Collected data entries:
-------
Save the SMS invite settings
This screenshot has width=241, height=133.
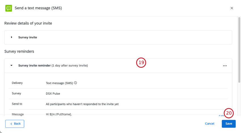(229, 124)
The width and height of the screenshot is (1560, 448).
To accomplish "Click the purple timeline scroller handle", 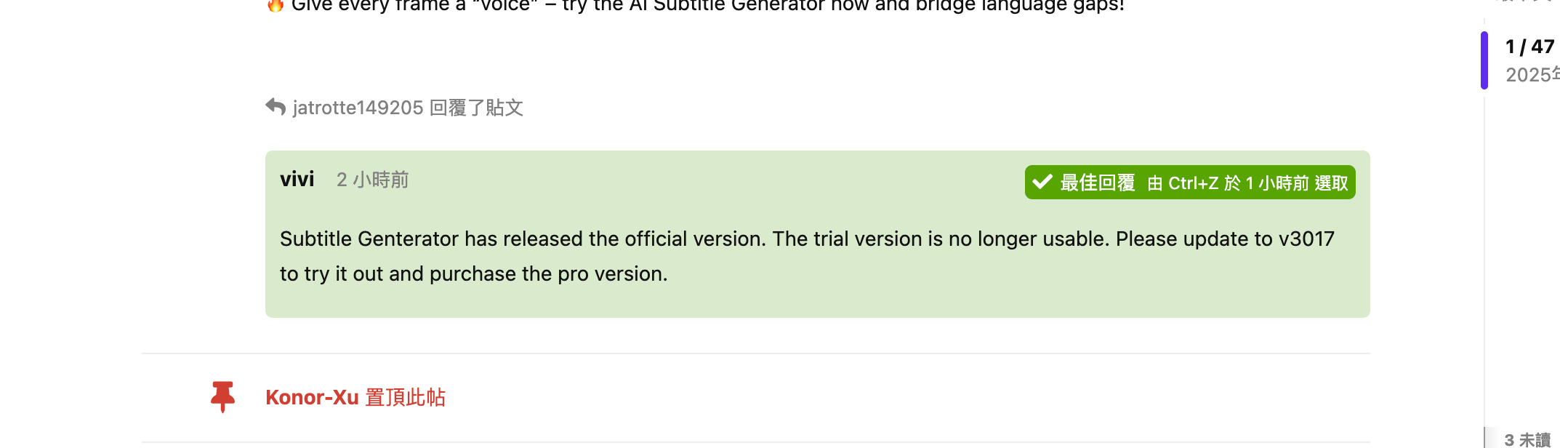I will tap(1484, 60).

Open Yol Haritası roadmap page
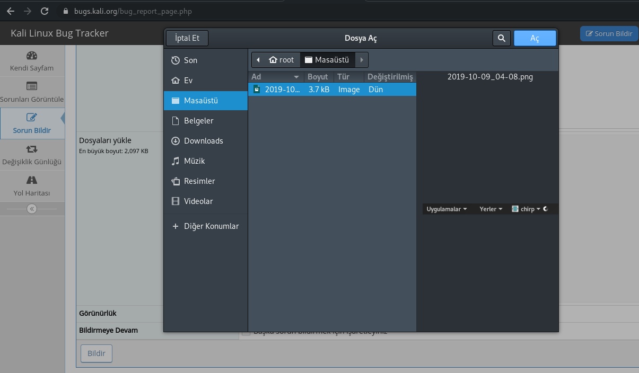[32, 186]
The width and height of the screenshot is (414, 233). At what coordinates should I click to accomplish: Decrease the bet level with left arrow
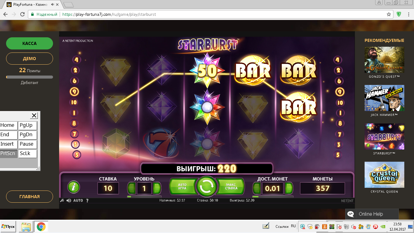click(131, 188)
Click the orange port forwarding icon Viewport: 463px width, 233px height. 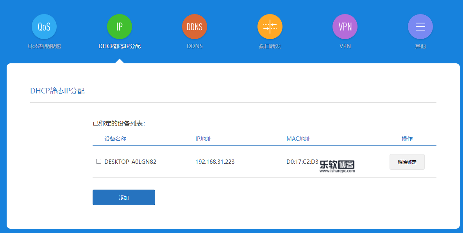click(x=270, y=26)
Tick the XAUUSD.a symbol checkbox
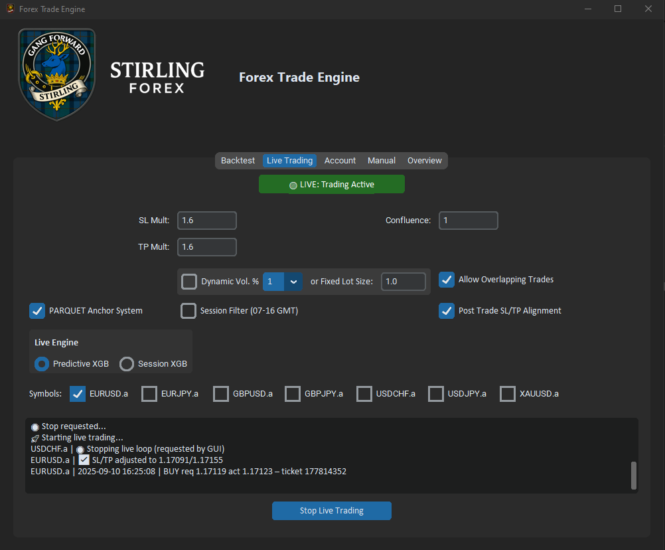 tap(508, 394)
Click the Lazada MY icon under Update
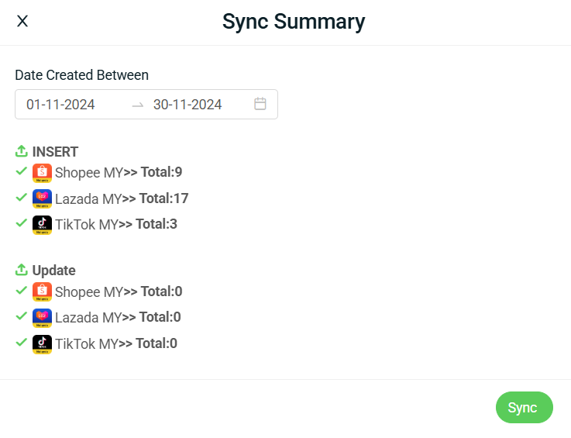The height and width of the screenshot is (438, 571). (x=42, y=318)
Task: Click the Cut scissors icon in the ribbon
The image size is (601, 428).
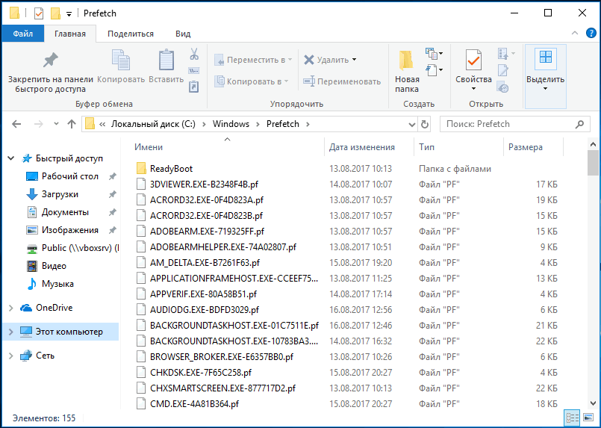Action: click(193, 55)
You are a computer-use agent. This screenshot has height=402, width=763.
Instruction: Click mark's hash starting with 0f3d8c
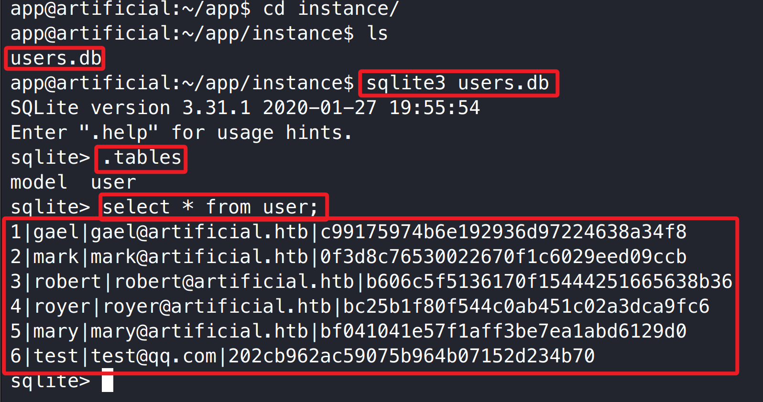[x=503, y=257]
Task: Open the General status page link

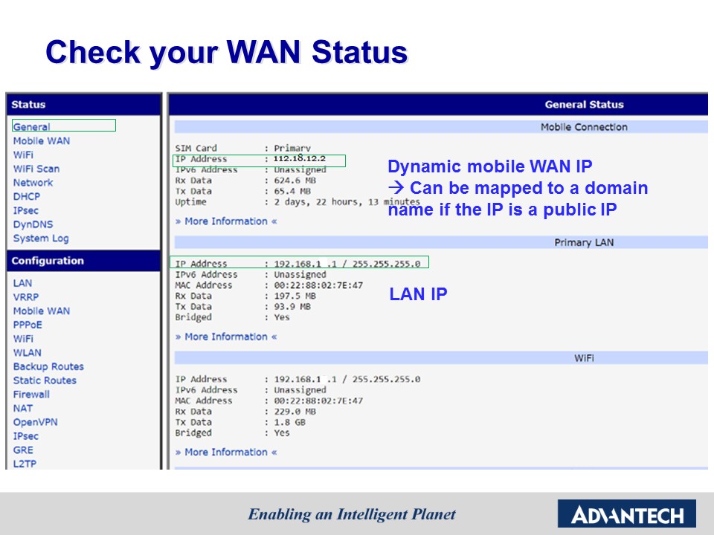Action: 31,127
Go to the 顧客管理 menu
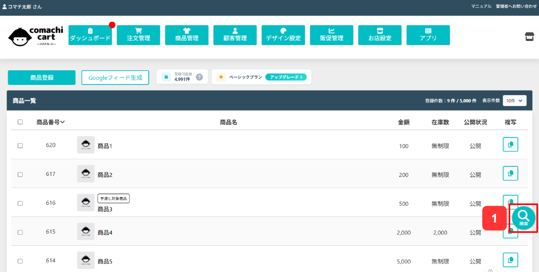The height and width of the screenshot is (272, 539). (235, 35)
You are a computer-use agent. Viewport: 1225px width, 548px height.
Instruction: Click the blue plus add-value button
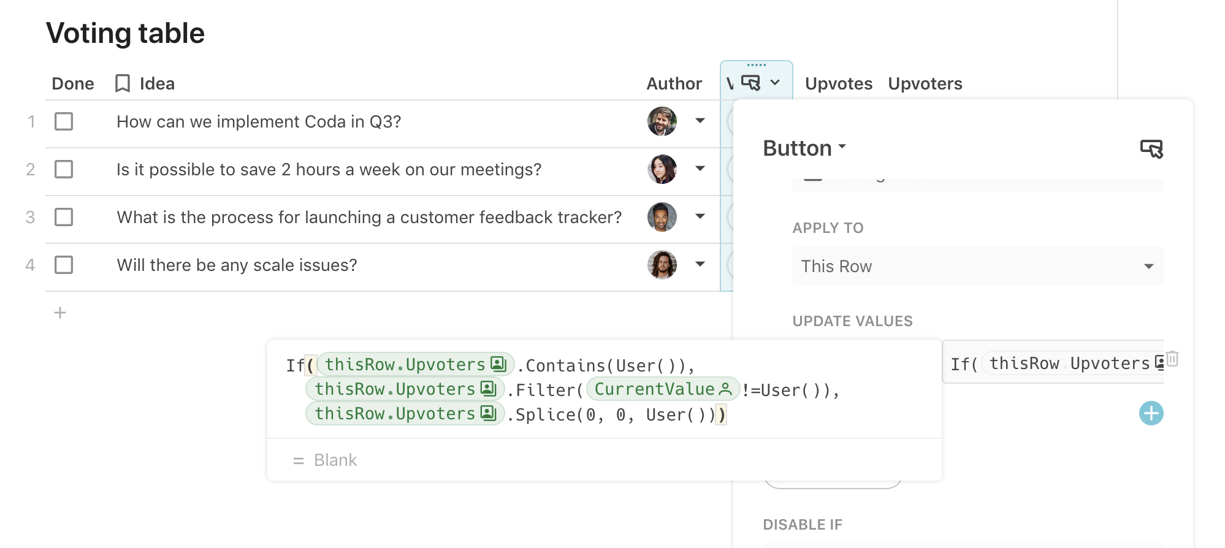1151,413
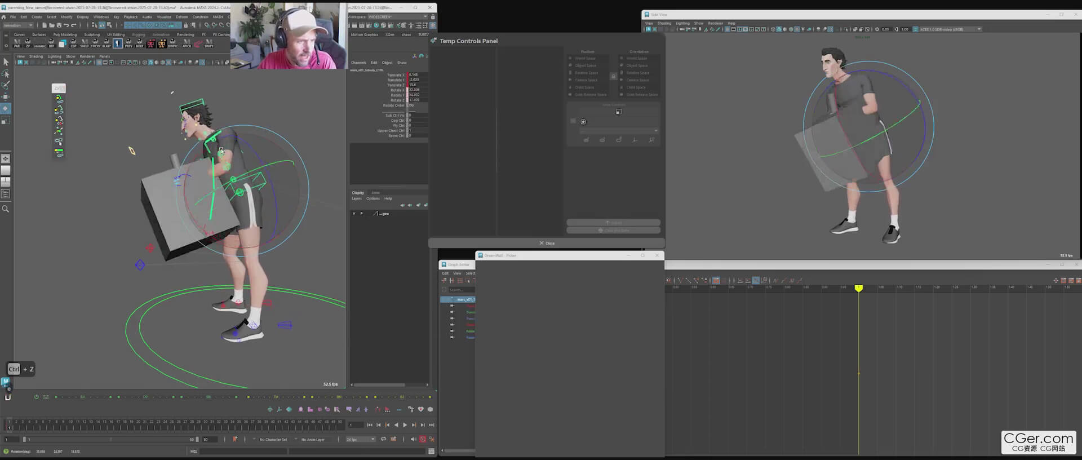Click the STICKY shelf icon

95,43
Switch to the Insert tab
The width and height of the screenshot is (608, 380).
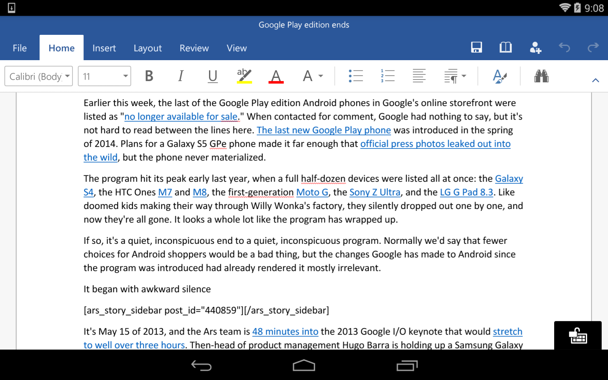pyautogui.click(x=104, y=48)
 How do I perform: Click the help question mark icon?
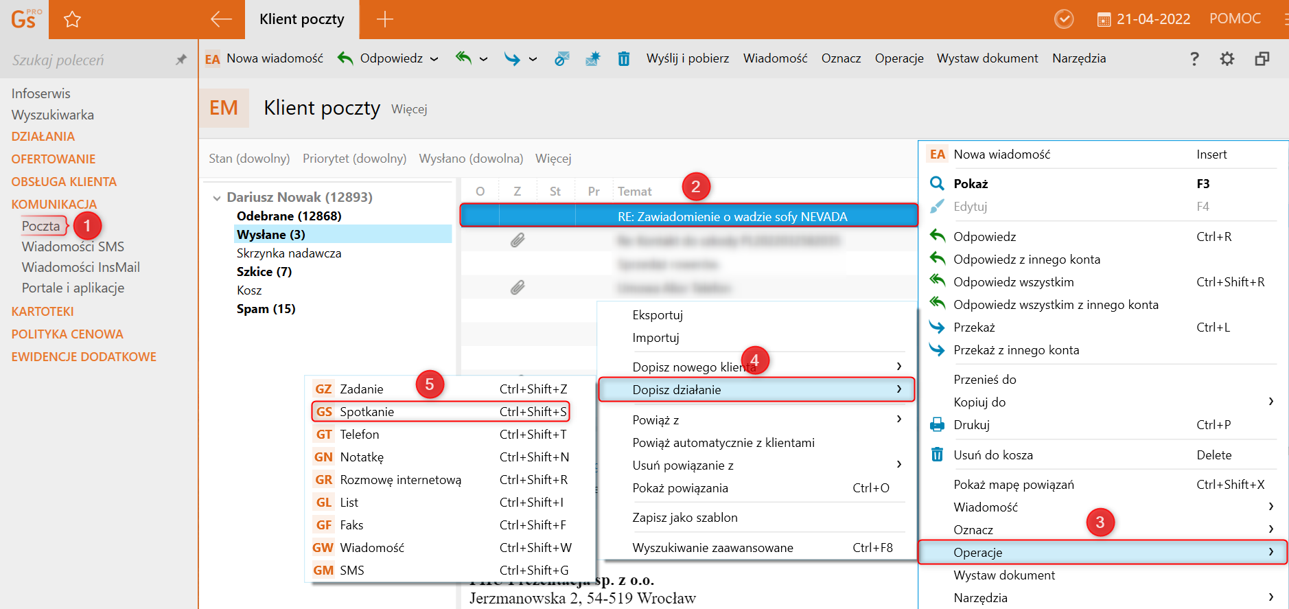(x=1194, y=59)
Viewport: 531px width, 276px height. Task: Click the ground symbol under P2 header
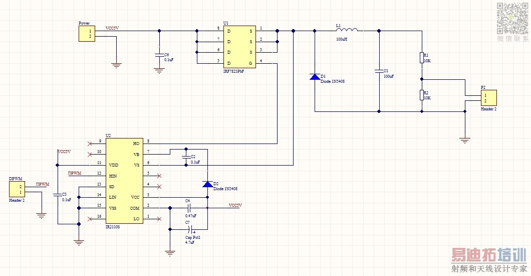click(465, 141)
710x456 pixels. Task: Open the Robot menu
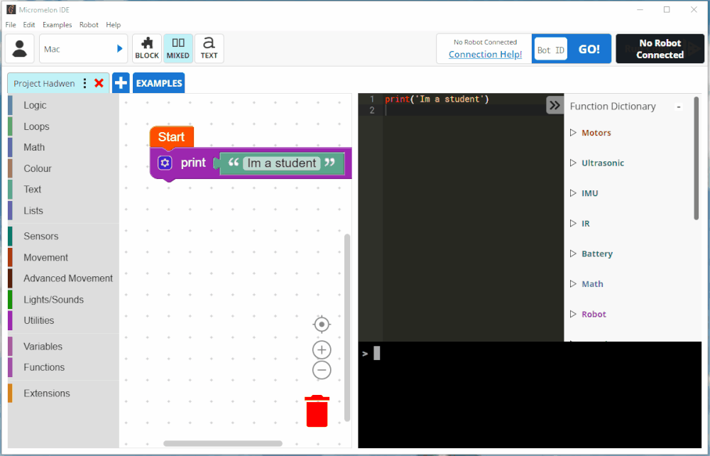[x=88, y=24]
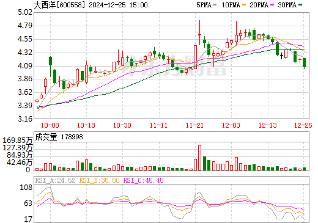Viewport: 318px width, 223px height.
Task: Click the RSI_B:35.50 indicator label
Action: click(x=99, y=180)
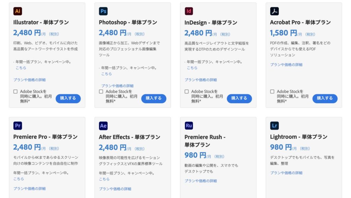Follow こちら campaign link under After Effects
The height and width of the screenshot is (198, 351).
click(104, 179)
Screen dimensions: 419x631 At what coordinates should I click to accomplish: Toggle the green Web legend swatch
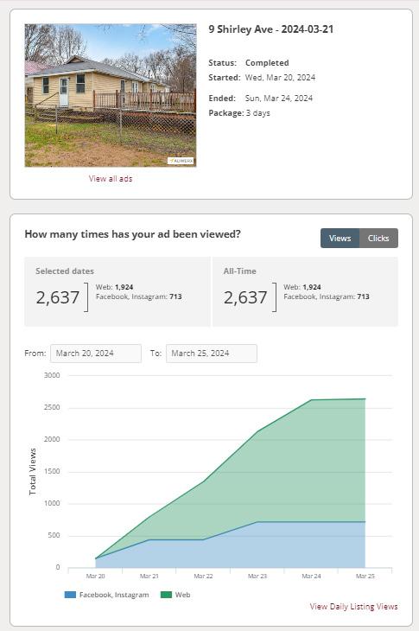(166, 595)
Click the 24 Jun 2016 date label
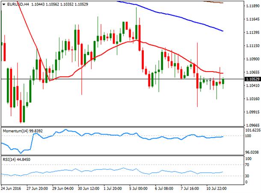This screenshot has height=193, width=261. [x=11, y=188]
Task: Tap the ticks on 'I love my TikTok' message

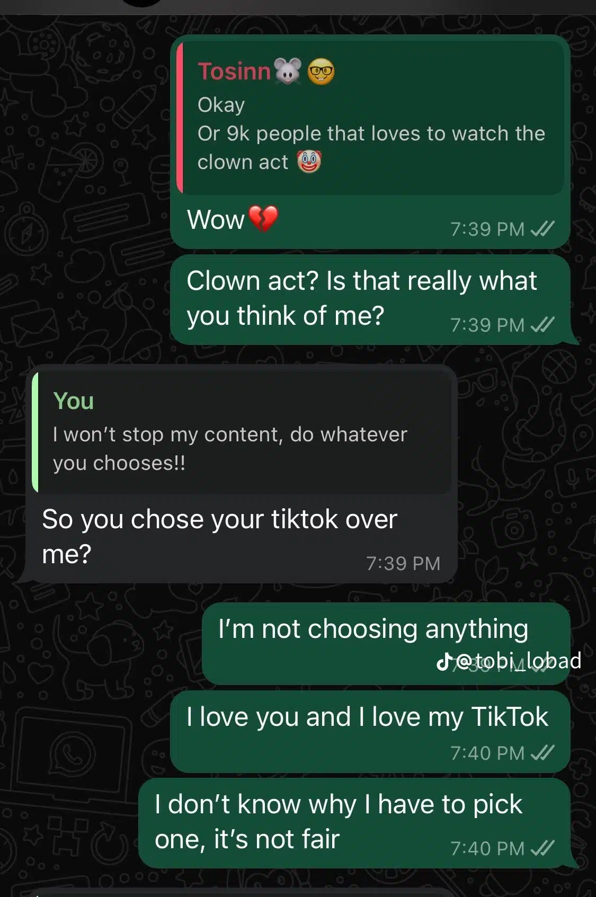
-------
→ Try it
Gather up, from the records above, each line where the word "agent" appears.

→ Task solution
You are a computer-use agent. This screenshot has height=402, width=763.
You are a computer-use agent. Viewport: 1225px width, 548px height.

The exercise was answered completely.